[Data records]
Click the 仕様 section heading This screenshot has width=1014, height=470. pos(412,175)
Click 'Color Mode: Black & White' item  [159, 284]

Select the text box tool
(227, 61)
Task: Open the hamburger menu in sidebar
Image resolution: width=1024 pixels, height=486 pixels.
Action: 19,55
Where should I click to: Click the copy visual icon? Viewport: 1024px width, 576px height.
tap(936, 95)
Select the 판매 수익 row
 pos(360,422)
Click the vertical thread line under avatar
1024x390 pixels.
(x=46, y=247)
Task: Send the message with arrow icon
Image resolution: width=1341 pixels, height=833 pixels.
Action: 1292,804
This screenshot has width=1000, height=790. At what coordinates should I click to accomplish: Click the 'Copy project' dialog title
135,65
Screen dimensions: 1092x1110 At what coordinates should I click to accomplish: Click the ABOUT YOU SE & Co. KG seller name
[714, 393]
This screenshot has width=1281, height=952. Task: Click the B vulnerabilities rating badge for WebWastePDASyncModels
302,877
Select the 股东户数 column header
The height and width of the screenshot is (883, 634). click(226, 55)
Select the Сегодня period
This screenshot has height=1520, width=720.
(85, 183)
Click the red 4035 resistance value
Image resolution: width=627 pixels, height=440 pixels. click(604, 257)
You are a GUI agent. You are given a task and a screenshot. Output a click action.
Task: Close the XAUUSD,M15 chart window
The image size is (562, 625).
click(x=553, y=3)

--- What you are asked to do ---
Repeat all the records without altering a single word.

--- Result of the task ---
Click the 仕様 section heading This screenshot has width=1014, height=470. pos(412,175)
Click 'Color Mode: Black & White' item  [159, 284]

Select the text box tool
(227, 61)
Task: Open the hamburger menu in sidebar
Image resolution: width=1024 pixels, height=486 pixels.
Action: 19,55
Where should I click to: Click the copy visual icon? Viewport: 1024px width, 576px height.
tap(936, 95)
Select the 판매 수익 row
 pos(360,422)
Click the vertical thread line under avatar
1024x390 pixels.
(x=46, y=247)
Task: Send the message with arrow icon
Image resolution: width=1341 pixels, height=833 pixels.
Action: 1292,804
This screenshot has width=1000, height=790. At what coordinates should I click to accomplish: Click the 'Copy project' dialog title
135,65
Screen dimensions: 1092x1110 At what coordinates should I click to accomplish: Click the ABOUT YOU SE & Co. KG seller name
[714, 393]
This screenshot has width=1281, height=952. Task: Click the B vulnerabilities rating badge for WebWastePDASyncModels
302,877
Select the 股东户数 column header
The height and width of the screenshot is (883, 634). click(226, 55)
Select the Сегодня period
This screenshot has height=1520, width=720.
(85, 183)
Click the red 4035 resistance value
Image resolution: width=627 pixels, height=440 pixels. click(604, 257)
You are a GUI agent. You are given a task and a screenshot. Output a click action.
Task: Close the XAUUSD,M15 chart window
The image size is (562, 625).
click(x=553, y=3)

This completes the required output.